Task directions: The response must consist of all the entries, duplicated without alteration.

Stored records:
'''
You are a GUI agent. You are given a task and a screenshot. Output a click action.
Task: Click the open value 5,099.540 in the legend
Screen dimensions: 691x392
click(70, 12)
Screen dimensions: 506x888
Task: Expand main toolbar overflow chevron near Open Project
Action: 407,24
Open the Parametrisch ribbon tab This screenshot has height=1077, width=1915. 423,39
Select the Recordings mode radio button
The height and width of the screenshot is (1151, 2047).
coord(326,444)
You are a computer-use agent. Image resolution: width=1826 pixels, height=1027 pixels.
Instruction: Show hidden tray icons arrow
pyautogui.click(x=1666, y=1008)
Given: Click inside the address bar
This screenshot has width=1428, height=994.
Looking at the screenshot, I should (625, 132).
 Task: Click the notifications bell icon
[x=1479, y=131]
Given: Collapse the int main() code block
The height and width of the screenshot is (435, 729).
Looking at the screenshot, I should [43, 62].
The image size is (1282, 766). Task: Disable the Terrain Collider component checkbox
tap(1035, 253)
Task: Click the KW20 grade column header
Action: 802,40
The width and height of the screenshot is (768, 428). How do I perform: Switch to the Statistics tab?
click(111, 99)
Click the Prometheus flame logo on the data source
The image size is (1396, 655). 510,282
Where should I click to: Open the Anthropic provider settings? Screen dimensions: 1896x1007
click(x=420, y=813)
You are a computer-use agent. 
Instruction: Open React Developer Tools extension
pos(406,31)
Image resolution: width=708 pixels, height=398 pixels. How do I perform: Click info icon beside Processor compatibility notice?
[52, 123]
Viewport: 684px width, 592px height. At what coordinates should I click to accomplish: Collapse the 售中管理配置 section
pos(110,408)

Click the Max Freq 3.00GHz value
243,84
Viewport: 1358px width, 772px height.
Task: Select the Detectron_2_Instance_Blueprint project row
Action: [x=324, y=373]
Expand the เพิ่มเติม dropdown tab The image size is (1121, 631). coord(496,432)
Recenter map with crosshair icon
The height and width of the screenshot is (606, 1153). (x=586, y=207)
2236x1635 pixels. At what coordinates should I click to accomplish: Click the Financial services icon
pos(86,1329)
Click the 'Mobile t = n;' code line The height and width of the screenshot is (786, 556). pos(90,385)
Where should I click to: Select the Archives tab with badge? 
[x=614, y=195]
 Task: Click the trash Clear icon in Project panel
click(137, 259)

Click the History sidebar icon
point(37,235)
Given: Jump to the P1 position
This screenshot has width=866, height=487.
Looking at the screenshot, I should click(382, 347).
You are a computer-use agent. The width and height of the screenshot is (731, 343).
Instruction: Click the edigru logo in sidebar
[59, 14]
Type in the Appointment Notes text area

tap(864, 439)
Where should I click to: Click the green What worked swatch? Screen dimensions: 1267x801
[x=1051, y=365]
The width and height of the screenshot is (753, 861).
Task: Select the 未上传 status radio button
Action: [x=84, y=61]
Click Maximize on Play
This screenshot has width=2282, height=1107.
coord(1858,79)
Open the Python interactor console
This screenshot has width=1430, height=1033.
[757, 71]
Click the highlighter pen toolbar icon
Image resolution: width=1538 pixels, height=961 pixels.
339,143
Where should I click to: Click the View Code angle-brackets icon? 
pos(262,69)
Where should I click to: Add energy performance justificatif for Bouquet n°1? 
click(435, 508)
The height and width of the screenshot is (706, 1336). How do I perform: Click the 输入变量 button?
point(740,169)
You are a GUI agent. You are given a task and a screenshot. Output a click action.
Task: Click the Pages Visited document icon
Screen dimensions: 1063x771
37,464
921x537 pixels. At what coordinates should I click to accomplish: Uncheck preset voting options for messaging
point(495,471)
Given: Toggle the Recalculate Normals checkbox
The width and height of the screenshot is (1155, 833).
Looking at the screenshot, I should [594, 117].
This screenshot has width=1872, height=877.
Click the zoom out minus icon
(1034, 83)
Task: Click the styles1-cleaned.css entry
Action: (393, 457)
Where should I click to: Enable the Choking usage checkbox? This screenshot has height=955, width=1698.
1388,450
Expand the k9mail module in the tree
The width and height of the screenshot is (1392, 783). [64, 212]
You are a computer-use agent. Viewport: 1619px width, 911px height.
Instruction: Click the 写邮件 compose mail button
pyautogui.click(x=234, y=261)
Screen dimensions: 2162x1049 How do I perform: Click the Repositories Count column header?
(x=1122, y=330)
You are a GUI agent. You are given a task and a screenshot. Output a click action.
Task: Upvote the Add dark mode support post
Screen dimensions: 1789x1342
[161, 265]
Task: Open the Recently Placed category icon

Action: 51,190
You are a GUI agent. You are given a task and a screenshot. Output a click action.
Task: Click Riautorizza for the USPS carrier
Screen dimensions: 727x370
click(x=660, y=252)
'''
Exercise response:
You are a GUI agent. You are given a task and a screenshot. Output a click action.
Task: Click the open value 5,099.540 in the legend
Screen dimensions: 691x392
click(70, 12)
Screen dimensions: 506x888
Task: Expand main toolbar overflow chevron near Open Project
Action: 407,24
Open the Parametrisch ribbon tab This screenshot has height=1077, width=1915. 423,39
Select the Recordings mode radio button
The height and width of the screenshot is (1151, 2047).
coord(326,444)
You are a computer-use agent. Image resolution: width=1826 pixels, height=1027 pixels.
Instruction: Show hidden tray icons arrow
pyautogui.click(x=1666, y=1008)
Given: Click inside the address bar
This screenshot has width=1428, height=994.
Looking at the screenshot, I should (625, 132).
 Task: Click the notifications bell icon
[x=1479, y=131]
Given: Collapse the int main() code block
The height and width of the screenshot is (435, 729).
Looking at the screenshot, I should [43, 62].
The image size is (1282, 766). Task: Disable the Terrain Collider component checkbox
tap(1035, 253)
Task: Click the KW20 grade column header
Action: 802,40
The width and height of the screenshot is (768, 428). How do I perform: Switch to the Statistics tab?
click(111, 99)
Click the Prometheus flame logo on the data source
The image size is (1396, 655). 510,282
Where should I click to: Open the Anthropic provider settings? Screen dimensions: 1896x1007
click(x=420, y=813)
You are a computer-use agent. 
Instruction: Open React Developer Tools extension
pos(406,31)
Image resolution: width=708 pixels, height=398 pixels. How do I perform: Click info icon beside Processor compatibility notice?
[52, 123]
Viewport: 684px width, 592px height. At what coordinates should I click to accomplish: Collapse the 售中管理配置 section
pos(110,408)

Click the Max Freq 3.00GHz value
243,84
Viewport: 1358px width, 772px height.
Task: Select the Detectron_2_Instance_Blueprint project row
Action: [x=324, y=373]
Expand the เพิ่มเติม dropdown tab The image size is (1121, 631). coord(496,432)
Recenter map with crosshair icon
The height and width of the screenshot is (606, 1153). (x=586, y=207)
2236x1635 pixels. At what coordinates should I click to accomplish: Click the Financial services icon
pos(86,1329)
Click the 'Mobile t = n;' code line The height and width of the screenshot is (786, 556). pos(90,385)
Where should I click to: Select the Archives tab with badge? 
[x=614, y=195]
 Task: Click the trash Clear icon in Project panel
click(137, 259)

Click the History sidebar icon
point(37,235)
Given: Jump to the P1 position
This screenshot has width=866, height=487.
Looking at the screenshot, I should click(382, 347).
You are a computer-use agent. The width and height of the screenshot is (731, 343).
Instruction: Click the edigru logo in sidebar
[59, 14]
Type in the Appointment Notes text area

tap(864, 439)
Where should I click to: Click the green What worked swatch? Screen dimensions: 1267x801
[x=1051, y=365]
The width and height of the screenshot is (753, 861).
Task: Select the 未上传 status radio button
Action: [x=84, y=61]
Click Maximize on Play
This screenshot has width=2282, height=1107.
coord(1858,79)
Open the Python interactor console
This screenshot has width=1430, height=1033.
[757, 71]
Click the highlighter pen toolbar icon
Image resolution: width=1538 pixels, height=961 pixels.
339,143
Where should I click to: Click the View Code angle-brackets icon? 
pos(262,69)
Where should I click to: Add energy performance justificatif for Bouquet n°1? 
click(435, 508)
The height and width of the screenshot is (706, 1336). How do I perform: Click the 输入变量 button?
point(740,169)
You are a GUI agent. You are given a task and a screenshot. Output a click action.
Task: Click the Pages Visited document icon
Screen dimensions: 1063x771
37,464
921x537 pixels. At what coordinates should I click to accomplish: Uncheck preset voting options for messaging
point(495,471)
Given: Toggle the Recalculate Normals checkbox
The width and height of the screenshot is (1155, 833).
Looking at the screenshot, I should [594, 117].
This screenshot has width=1872, height=877.
Click the zoom out minus icon
(1034, 83)
Task: Click the styles1-cleaned.css entry
Action: (393, 457)
Where should I click to: Enable the Choking usage checkbox? This screenshot has height=955, width=1698.
1388,450
Expand the k9mail module in the tree
The width and height of the screenshot is (1392, 783). [64, 212]
You are a computer-use agent. Viewport: 1619px width, 911px height.
Instruction: Click the 写邮件 compose mail button
pyautogui.click(x=234, y=261)
Screen dimensions: 2162x1049 How do I perform: Click the Repositories Count column header?
(x=1122, y=330)
You are a GUI agent. You are given a task and a screenshot. Output a click action.
Task: Upvote the Add dark mode support post
Screen dimensions: 1789x1342
[161, 265]
Task: Open the Recently Placed category icon

Action: 51,190
You are a GUI agent. You are given a task and a screenshot. Output a click action.
Task: Click Riautorizza for the USPS carrier
Screen dimensions: 727x370
click(x=660, y=252)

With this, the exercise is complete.